**PROMPT**
Collect every line in the data below that contains the string "Viewport", treating uppercase and lowercase letters as different.

(Data items)
____

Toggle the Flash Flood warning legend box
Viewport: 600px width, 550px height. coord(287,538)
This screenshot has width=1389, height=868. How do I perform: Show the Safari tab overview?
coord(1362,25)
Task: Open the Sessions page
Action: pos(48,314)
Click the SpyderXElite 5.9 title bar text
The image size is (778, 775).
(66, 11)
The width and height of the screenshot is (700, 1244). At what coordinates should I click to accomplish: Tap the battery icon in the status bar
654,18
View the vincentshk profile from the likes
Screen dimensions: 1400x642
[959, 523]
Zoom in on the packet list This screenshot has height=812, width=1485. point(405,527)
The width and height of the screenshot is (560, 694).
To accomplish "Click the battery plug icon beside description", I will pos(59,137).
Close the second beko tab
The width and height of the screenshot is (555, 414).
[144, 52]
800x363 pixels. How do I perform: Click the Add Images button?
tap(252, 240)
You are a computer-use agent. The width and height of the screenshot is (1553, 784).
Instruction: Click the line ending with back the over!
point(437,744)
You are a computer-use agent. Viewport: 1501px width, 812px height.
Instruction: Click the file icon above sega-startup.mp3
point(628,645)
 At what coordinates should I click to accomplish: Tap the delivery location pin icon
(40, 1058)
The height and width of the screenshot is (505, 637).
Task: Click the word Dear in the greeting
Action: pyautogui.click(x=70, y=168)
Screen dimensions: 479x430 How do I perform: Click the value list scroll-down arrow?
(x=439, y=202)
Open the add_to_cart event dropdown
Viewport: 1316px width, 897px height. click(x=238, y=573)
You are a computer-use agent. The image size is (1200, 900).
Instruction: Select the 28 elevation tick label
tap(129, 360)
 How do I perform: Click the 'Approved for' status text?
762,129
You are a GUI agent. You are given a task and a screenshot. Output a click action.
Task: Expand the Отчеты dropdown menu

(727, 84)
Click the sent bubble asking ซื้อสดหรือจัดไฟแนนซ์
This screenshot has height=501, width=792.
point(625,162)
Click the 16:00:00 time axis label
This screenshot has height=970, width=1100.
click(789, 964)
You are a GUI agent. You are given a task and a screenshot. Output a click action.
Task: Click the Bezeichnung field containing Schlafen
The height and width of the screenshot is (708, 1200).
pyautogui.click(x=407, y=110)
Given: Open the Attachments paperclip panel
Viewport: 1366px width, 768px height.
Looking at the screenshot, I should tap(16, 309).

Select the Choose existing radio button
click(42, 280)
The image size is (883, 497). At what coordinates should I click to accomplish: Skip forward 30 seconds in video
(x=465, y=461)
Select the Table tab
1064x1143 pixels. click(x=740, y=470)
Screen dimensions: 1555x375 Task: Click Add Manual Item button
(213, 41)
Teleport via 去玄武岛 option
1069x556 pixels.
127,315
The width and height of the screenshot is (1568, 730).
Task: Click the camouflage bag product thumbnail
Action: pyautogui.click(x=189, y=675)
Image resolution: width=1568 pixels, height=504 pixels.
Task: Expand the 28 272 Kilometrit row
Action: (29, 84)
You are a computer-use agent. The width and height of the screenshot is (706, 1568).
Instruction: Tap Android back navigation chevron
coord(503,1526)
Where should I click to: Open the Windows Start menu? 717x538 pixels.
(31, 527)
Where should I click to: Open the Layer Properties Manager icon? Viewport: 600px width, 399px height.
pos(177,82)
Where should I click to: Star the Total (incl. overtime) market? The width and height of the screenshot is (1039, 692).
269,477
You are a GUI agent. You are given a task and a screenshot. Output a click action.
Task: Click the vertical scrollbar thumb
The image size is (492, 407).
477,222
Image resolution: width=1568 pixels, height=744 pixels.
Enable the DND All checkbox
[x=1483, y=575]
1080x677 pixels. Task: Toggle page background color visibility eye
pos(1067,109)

____

**TASK RESPONSE**
Viewport: 600px width, 550px height. coord(287,538)
You are a computer-use agent. Viewport: 1501px width, 812px height.
Viewport: 1316px width, 897px height. click(x=238, y=573)
Viewport: 1366px width, 768px height.
Where should I click to: Open the Layer Properties Manager icon? Viewport: 600px width, 399px height.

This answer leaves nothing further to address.